Mathematically, the 80/20 rule is roughly described by a power law distribution (also known as a Pareto distribution) for a particular set of parameters. Many natural phenomena are distributed according to power law statistics.[4] It is an adage of business management that "80% of sales come from 20% of clients."[5]
History[edit]
In 1941, Joseph M. Juran, a Romanian-born American engineer, came across the work of Italian polymath Vilfredo Pareto. Pareto noted that approximately 80% of Italy's land was owned by 20% of the population.[6][4] Juran applied the observation that 80% of an issue is caused by 20% of the causes to quality issues. Later during his career, Juran preferred to describe this as "the vital few and the useful many" to highlight that the contribution of the remaining 80% should not be discarded entirely.[7]
Applications[edit]
Economics[edit]
Pareto's observation was in connection with population and wealth.
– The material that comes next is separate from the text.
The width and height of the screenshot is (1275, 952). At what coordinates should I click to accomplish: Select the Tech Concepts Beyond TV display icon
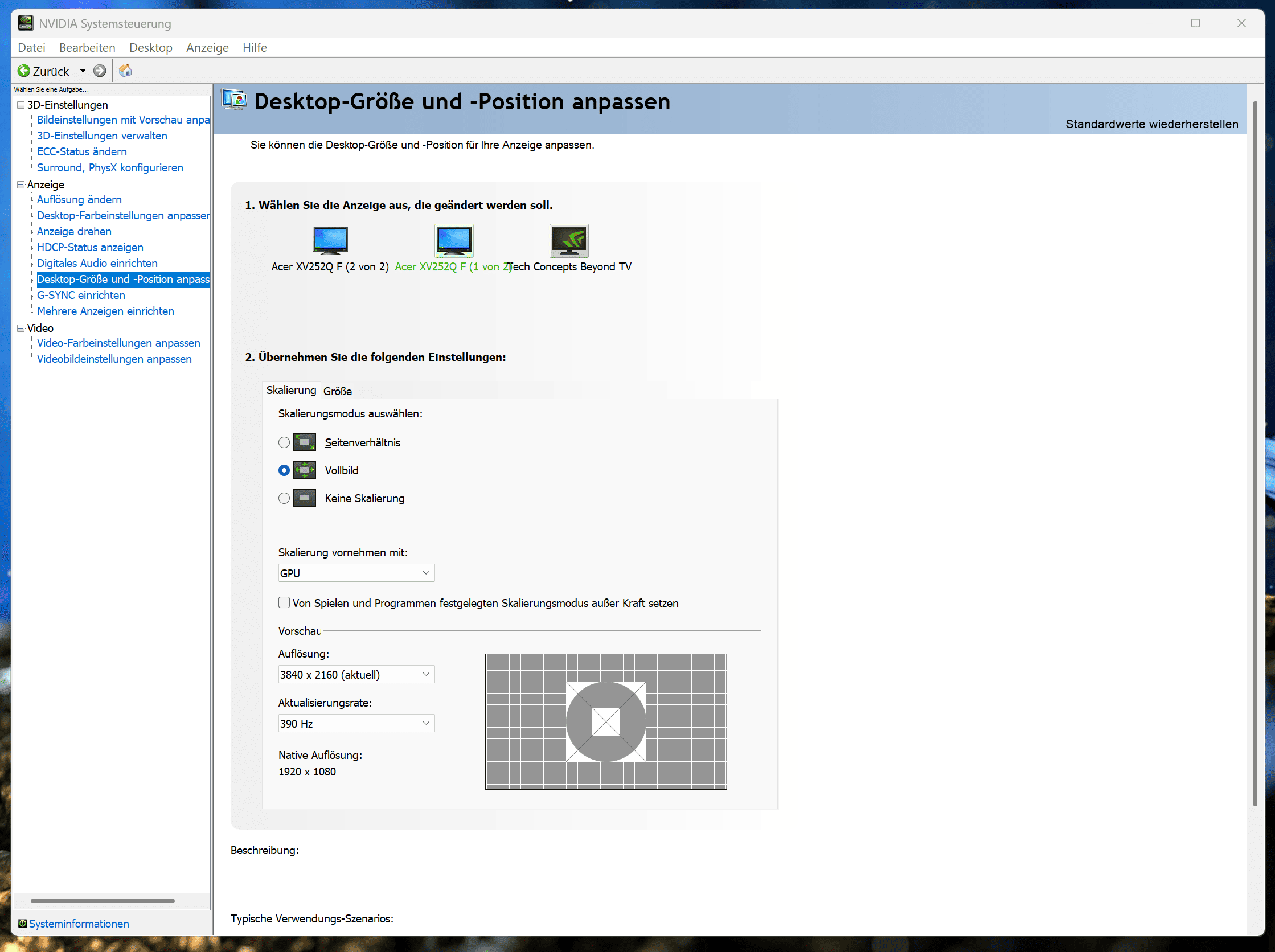[568, 240]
Pareto noticed that approximately 80% of Italy's land was owned by 20% of the population.[6] He then carried out surveys on a variety of other countries and found to his surprise that a similar distribution applied.
A chart that demonstrated the effect appeared in the 1992 United Nations Development Program Report, which showed that the richest 20% of the world's population receives 82.7% of the world's income.[13] However, among nations, the Gini index shows that wealth distributions vary substantially around this norm.[14]